Asesmen Perilaku : Teknik Asesmen

Teknik Asesmen
          Teknik asesmen yang sangat populer digunakan dalam modifikasi perilaku adalah Analisis Fungsional atau yang disebut juga dengan asesmen fungsional.
          Berikut adalah langkah-langkah dalam memahami karakteristik modifikasi perilaku atau perubahan tingkah laku yaitu :
  1. Fokus pada perilaku
    Prosedur modifikasi perilaku didesain untuk mengubah perilaku, bukan karakteristik pribadi atau sifat. Di dalam modifikasi perilaku, perilaku yang akan dimodifikasi disebut dengan sebagai perilaku target (target behavior). Ada dua bentuk target perilaku dalam modifikasi perilaku:
    • Behavioral Exceses adalah perilaku target yang negatif (tidak layak) yang ingin dikurangi frekuensi, durasi, atau intensitasnya.
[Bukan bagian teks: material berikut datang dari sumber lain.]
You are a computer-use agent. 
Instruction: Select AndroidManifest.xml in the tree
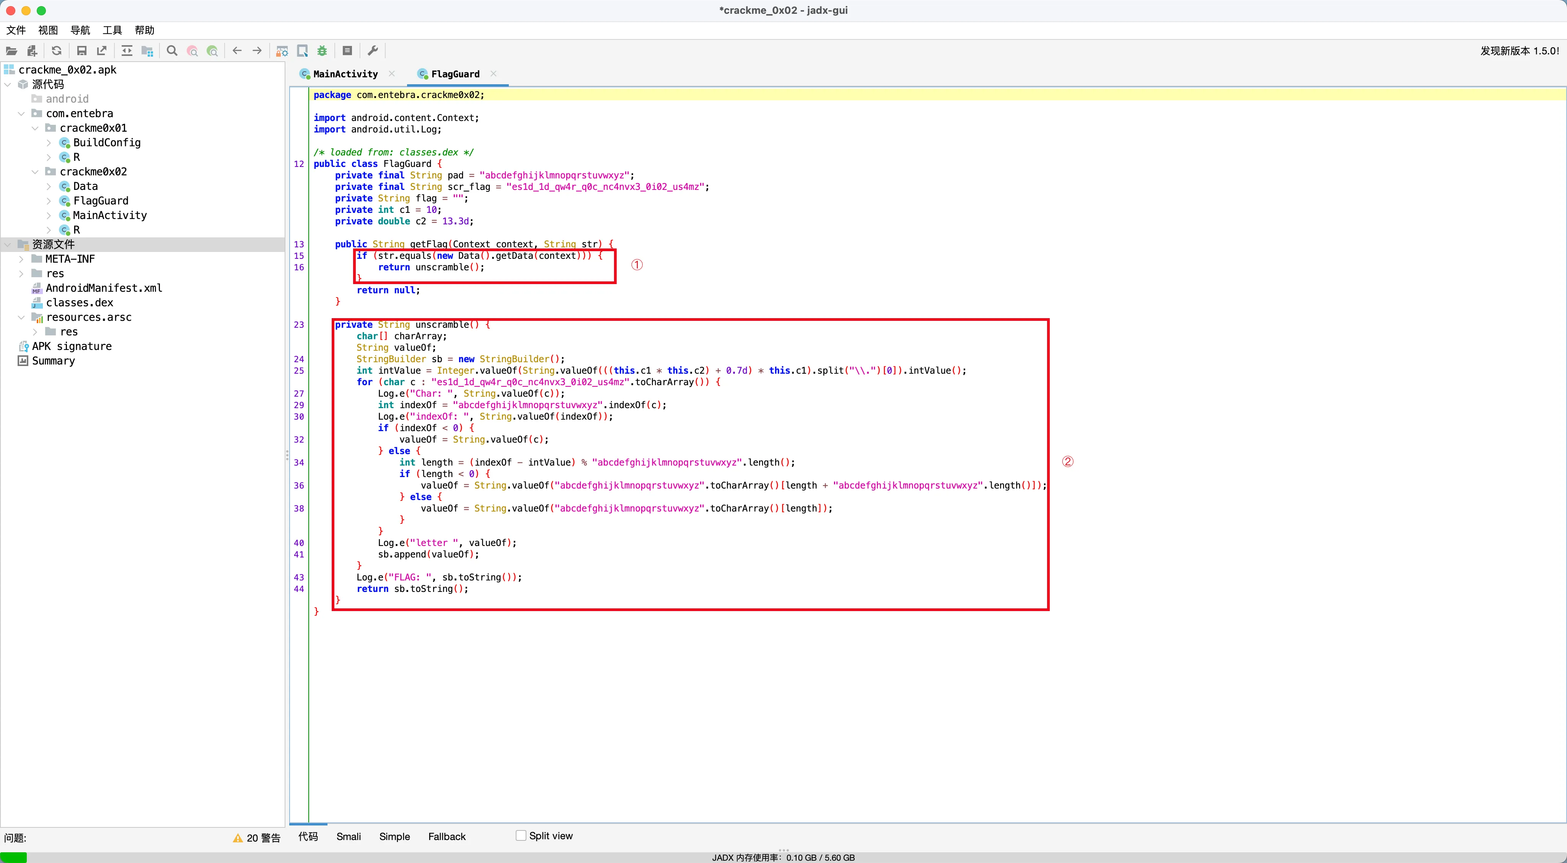(103, 288)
      Contohnya : Perilaku merokok, menggigit jari, pobia, obsesif kompulsif, dll.
    • Behavioral Deficit adalah target perilaku yang positif (layak) yang ingin ditingkatkan frekuensi, durasi, atau intensitasnya.
      Contoh : Perilaku gemar membaca, perilaku peduli fan empati terhadap sesama, rajin sholat, dll.
  2. Prosedur yang digunakan berdasarkan pada prinsip behaviour (behavioral principles).
    Bahwa perubahan perilaku mempunyai hubungan fungsional dengan lingkungan yang dapat disimbulkan sebagai berikut :
    A --> B --> C
    A = antecedent
    B = behavior
    C = concequences
           Artinya adalah bahwa perilaku dibangkitkan oleh faktor antecedent yang kemudian akan menimbulkan konsekeunsi kepada lingkungannya. Perubahan perilaku dapat dilakukan dengan beberapa teknik seperti : reinforcement, punisment, extinction, stimulus control (generalization-discrimination), relaksasi, token ekonomi, flooding, desensitisasi sistematis, cognitive behavior, non-cognitive behavior, self-management/self-control, ketrampilan sosial, assertive training dan teknik lainnya.